Records for locating displayed items
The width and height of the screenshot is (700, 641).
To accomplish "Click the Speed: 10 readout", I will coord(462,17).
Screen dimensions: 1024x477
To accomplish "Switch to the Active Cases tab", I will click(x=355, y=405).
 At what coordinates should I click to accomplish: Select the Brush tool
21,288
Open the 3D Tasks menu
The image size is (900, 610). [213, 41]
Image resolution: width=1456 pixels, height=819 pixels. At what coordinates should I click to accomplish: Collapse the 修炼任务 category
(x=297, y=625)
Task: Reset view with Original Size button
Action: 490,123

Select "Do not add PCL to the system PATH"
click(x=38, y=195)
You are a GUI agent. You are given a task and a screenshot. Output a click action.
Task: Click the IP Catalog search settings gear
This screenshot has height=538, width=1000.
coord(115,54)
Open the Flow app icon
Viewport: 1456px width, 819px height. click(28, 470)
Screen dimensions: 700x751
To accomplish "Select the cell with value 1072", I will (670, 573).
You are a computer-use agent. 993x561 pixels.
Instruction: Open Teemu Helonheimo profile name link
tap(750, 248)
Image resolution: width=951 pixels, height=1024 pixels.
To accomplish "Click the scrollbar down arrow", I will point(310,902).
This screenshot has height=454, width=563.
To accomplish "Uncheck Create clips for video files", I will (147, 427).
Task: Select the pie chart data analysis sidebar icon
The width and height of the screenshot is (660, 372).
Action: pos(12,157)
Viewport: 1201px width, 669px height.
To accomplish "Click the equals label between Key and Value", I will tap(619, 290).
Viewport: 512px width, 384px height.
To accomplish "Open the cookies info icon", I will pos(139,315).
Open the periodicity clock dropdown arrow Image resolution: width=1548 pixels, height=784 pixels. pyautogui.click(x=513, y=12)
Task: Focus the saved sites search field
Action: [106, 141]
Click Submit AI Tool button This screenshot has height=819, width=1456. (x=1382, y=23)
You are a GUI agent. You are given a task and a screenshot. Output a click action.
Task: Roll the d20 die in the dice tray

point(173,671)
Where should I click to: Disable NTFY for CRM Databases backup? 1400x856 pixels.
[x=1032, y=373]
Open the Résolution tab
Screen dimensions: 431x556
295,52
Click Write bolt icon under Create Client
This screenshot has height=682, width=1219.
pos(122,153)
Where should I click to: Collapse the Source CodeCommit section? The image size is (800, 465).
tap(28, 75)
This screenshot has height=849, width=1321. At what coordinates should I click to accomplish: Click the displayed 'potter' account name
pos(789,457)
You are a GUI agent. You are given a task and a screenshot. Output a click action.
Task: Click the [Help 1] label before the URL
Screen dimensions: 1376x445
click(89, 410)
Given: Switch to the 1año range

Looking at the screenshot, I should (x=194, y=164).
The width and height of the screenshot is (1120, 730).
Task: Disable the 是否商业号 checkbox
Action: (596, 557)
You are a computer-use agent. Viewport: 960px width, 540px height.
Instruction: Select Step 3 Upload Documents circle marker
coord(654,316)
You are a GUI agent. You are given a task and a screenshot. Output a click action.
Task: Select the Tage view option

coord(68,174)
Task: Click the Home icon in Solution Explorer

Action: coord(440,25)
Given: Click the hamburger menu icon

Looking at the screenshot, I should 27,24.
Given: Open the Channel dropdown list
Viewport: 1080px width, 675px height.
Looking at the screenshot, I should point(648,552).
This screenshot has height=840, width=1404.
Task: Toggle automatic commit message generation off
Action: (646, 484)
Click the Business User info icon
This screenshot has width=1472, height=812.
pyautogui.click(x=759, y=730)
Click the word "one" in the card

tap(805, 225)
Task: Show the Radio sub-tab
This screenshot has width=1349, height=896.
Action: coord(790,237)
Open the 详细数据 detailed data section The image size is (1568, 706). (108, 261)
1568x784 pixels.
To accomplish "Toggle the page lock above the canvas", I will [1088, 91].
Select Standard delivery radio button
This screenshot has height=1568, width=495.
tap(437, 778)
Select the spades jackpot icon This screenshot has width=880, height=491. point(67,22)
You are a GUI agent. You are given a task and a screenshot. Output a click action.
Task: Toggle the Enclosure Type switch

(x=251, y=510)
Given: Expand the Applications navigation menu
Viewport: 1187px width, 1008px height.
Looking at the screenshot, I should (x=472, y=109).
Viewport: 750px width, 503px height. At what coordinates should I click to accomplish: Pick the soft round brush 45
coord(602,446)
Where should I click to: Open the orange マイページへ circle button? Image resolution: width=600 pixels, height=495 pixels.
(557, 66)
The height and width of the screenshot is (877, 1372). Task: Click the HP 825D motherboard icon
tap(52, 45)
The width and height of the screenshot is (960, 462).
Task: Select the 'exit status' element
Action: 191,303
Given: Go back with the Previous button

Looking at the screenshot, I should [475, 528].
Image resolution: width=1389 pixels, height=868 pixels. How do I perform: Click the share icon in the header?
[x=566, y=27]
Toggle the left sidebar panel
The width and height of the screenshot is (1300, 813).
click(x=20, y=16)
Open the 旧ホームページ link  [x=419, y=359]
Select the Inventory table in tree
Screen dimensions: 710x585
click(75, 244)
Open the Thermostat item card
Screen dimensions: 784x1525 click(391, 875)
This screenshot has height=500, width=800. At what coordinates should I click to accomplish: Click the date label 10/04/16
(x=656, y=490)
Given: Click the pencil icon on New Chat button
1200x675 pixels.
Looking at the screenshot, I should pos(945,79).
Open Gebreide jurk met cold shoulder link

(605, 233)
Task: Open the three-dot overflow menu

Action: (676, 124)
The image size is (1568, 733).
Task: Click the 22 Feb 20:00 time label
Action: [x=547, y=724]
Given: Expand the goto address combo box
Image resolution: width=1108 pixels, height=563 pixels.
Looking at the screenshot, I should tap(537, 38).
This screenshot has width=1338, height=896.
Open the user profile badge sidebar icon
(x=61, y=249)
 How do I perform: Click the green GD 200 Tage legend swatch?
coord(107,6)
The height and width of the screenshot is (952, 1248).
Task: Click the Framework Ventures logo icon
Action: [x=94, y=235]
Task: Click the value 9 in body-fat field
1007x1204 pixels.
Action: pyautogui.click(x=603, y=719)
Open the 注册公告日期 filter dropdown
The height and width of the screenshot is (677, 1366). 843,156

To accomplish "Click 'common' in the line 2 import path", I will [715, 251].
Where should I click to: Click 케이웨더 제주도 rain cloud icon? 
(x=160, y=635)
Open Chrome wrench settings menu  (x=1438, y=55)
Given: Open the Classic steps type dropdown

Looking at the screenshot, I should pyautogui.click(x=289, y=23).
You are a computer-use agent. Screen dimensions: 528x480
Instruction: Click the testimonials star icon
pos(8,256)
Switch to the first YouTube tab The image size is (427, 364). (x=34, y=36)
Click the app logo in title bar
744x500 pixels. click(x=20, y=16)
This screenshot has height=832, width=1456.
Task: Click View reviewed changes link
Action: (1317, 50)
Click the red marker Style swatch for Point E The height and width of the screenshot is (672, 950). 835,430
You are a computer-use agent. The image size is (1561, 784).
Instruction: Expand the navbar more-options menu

__Task to complete__. Starting at the line that has "Select the spades" and ending after the line that has "(x=251, y=510)", copy out those lines of the material, substituting "bonus" for "jackpot" and leaving everything else as it is.

__Answer for this exercise__.
Select the spades bonus icon This screenshot has width=880, height=491. point(67,22)
You are a GUI agent. You are given a task and a screenshot. Output a click action.
Task: Toggle the Enclosure Type switch

(x=251, y=510)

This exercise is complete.